3. Among the blue water corridors connecting with Arctic passages, the NMC in the Atlantic is by
far the most important, servicing both continental Europe and increasingly also the North American
East coast. On the Pacific side, no such formal connection exists, but there are political indications
that – despite the political hurdles to be overcome – Russia, Japan, China and South Korea may
choose to pool resources for the establishment of such a corridor.

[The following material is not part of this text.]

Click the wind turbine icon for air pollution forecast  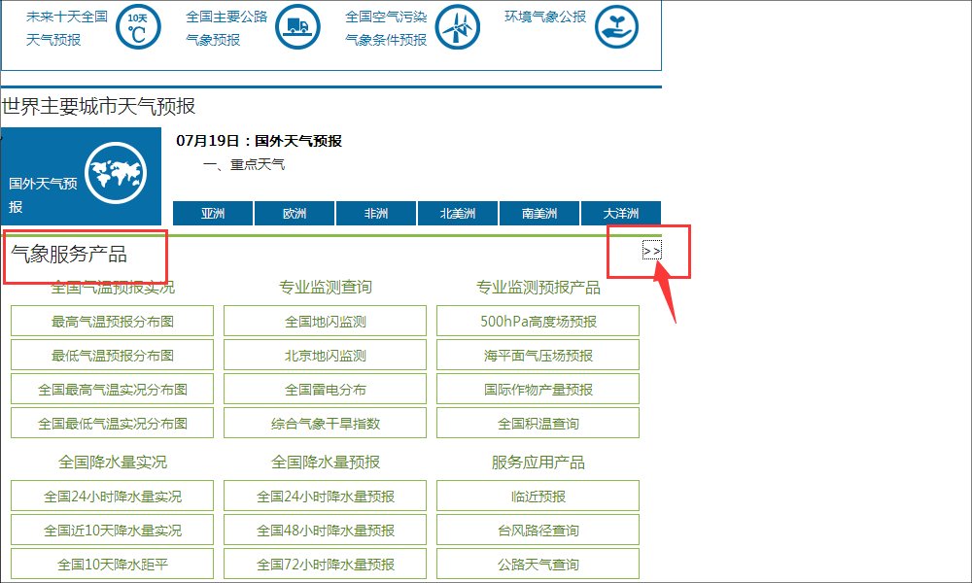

What can be envisaged for the medium and long term is that the northern, western and eastern
flanks of Eurasia are circumscribed by formally established transport routes through a continuous
stretch of blue and ice-infested waters. In this way, the two sets of passages and corridors will make
up an integrated hemispheric transport system connecting the Arctic to the economic and political
affairs of the southern part of the northern hemisphere and the northern part of the southern
hemisphere. Such an outcome is the ultimate political test of the practical logic of the
pedagogic of the
strategic atlas:
that decisions and actions of states are conditioned by their own geographical location
and horizon, and that supply lines for energy and mineral resources tie regions together displaying
their vulnerabilities as well as their interdependencies.
An American integrated hemispheric transport system circumscribing the northern, western and
eastern coasts of North America is less likely to be developed on the same scale as the Eurasian one.
This is because of the relatively low volume of destination and transit shipping envisaged for the
NWP in the years to come. The volumes to be transported are simply too modest through the NWP
and the DC. The NPC seems to be the only route that can serve the western coast of North America
with sufficient volumes of resources. In this perspective the NMC serves both Asian and North
American countries through the NEP rather than the NWP.
The FC is not likely to play any important part in this hemispheric transportation system. In
comparison the DC is the more significant of the two.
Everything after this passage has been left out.